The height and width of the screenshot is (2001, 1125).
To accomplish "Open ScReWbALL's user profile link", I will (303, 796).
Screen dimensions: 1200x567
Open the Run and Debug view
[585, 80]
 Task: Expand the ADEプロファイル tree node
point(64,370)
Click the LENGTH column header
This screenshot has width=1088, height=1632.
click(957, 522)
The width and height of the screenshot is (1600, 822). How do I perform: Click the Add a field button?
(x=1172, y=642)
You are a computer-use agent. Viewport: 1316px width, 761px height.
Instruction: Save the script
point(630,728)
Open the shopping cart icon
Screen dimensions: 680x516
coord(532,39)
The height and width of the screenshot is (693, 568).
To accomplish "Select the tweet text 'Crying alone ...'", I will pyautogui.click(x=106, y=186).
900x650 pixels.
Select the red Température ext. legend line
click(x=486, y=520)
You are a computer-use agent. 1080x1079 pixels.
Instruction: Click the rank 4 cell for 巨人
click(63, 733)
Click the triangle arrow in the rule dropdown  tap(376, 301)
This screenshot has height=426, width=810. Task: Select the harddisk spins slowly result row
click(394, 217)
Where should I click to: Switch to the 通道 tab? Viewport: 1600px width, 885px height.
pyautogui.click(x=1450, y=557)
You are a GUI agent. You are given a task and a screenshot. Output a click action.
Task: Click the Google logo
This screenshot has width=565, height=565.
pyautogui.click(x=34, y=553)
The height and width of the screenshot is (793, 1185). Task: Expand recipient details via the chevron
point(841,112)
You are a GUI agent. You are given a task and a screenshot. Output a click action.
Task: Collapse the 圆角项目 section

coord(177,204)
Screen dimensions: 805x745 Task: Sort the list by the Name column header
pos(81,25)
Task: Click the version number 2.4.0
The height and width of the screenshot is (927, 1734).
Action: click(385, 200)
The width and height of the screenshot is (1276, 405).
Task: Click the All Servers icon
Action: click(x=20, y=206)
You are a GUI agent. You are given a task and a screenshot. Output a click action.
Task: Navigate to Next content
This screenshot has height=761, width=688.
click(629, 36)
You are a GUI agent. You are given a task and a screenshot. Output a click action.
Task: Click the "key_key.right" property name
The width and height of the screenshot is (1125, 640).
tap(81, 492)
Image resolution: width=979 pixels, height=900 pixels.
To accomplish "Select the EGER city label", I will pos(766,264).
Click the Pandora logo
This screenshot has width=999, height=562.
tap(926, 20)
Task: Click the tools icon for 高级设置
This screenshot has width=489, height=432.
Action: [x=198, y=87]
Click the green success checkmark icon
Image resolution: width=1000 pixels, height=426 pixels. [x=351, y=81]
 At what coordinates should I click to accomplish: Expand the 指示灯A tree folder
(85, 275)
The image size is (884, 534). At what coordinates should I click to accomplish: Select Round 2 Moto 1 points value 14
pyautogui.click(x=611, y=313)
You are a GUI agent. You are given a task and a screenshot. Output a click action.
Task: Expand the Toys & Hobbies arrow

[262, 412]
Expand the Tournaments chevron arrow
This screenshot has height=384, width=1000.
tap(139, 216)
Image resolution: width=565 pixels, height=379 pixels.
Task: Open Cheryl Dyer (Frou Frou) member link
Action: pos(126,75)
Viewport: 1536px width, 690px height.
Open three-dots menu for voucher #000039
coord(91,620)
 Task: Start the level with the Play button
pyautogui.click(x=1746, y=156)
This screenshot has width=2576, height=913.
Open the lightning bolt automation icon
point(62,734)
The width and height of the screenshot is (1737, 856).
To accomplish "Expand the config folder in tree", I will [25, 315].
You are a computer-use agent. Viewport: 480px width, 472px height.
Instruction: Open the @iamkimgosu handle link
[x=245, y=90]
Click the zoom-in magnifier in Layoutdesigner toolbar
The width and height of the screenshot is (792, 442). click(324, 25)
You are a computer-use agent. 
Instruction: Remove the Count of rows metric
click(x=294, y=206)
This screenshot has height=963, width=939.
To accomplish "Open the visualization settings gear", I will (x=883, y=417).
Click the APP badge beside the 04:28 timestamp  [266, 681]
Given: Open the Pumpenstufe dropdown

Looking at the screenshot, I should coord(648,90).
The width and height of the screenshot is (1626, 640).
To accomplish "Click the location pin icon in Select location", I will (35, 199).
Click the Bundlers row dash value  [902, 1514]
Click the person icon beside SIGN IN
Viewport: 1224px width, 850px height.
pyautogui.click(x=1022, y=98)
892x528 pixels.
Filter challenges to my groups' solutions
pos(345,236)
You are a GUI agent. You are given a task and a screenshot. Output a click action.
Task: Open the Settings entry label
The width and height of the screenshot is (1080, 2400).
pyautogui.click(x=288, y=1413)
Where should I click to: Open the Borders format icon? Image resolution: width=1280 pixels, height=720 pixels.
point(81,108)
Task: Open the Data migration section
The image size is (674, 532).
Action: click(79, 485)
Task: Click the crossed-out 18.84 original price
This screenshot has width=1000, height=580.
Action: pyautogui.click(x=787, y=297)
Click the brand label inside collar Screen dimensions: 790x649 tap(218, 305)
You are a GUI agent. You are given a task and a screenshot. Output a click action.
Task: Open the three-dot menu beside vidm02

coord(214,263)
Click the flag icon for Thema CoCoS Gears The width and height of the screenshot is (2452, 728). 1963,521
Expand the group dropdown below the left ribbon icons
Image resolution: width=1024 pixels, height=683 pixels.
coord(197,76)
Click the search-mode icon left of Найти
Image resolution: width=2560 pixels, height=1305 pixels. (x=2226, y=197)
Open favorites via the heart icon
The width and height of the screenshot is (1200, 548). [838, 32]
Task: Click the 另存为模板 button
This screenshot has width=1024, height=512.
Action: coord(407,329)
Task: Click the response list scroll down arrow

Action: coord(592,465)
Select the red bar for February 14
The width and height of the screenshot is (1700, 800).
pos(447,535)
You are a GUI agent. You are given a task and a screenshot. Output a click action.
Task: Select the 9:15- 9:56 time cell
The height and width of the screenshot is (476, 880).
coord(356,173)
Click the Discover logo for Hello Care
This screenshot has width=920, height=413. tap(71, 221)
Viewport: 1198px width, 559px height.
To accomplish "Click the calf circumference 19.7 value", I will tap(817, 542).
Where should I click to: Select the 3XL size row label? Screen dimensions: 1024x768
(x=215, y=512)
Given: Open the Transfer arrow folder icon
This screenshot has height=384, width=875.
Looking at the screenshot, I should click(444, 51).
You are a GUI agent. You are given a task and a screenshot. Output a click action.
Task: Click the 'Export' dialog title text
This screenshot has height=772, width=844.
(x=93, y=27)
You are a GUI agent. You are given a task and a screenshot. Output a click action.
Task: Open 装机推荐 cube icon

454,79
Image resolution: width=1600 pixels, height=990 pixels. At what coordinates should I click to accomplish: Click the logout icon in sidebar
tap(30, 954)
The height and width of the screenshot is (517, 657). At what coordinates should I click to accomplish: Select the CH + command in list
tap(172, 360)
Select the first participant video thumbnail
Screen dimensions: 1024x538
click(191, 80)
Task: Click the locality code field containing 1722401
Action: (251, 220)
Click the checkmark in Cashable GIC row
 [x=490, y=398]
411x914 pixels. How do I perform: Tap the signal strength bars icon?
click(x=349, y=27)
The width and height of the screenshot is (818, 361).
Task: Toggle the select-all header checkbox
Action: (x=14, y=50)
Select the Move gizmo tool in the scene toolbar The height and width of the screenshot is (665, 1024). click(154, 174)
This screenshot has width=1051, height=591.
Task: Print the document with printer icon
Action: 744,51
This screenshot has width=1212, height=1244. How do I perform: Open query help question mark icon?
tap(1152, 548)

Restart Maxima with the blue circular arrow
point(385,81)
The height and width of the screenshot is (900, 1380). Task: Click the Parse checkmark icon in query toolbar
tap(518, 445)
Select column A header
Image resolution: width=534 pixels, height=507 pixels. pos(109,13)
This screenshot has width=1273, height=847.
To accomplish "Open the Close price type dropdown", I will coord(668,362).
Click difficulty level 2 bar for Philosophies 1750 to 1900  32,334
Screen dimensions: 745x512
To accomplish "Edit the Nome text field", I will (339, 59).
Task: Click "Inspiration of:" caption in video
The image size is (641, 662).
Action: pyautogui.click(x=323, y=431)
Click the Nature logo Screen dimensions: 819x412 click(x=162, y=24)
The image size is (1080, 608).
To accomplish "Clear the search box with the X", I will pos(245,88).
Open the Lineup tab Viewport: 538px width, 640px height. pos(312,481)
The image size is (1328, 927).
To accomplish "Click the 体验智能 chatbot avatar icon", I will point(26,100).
--------
TASK – Could you repeat exactly the lines above from the line with "Task: Expand the Toys & Hobbies arrow" up to and including the line with "This screenshot has width=2576, height=913.", and only those?

RESPONSE TO THIS EXERCISE –
Task: Expand the Toys & Hobbies arrow

[262, 412]
Expand the Tournaments chevron arrow
This screenshot has height=384, width=1000.
tap(139, 216)
Image resolution: width=565 pixels, height=379 pixels.
Task: Open Cheryl Dyer (Frou Frou) member link
Action: pos(126,75)
Viewport: 1536px width, 690px height.
Open three-dots menu for voucher #000039
coord(91,620)
 Task: Start the level with the Play button
pyautogui.click(x=1746, y=156)
This screenshot has width=2576, height=913.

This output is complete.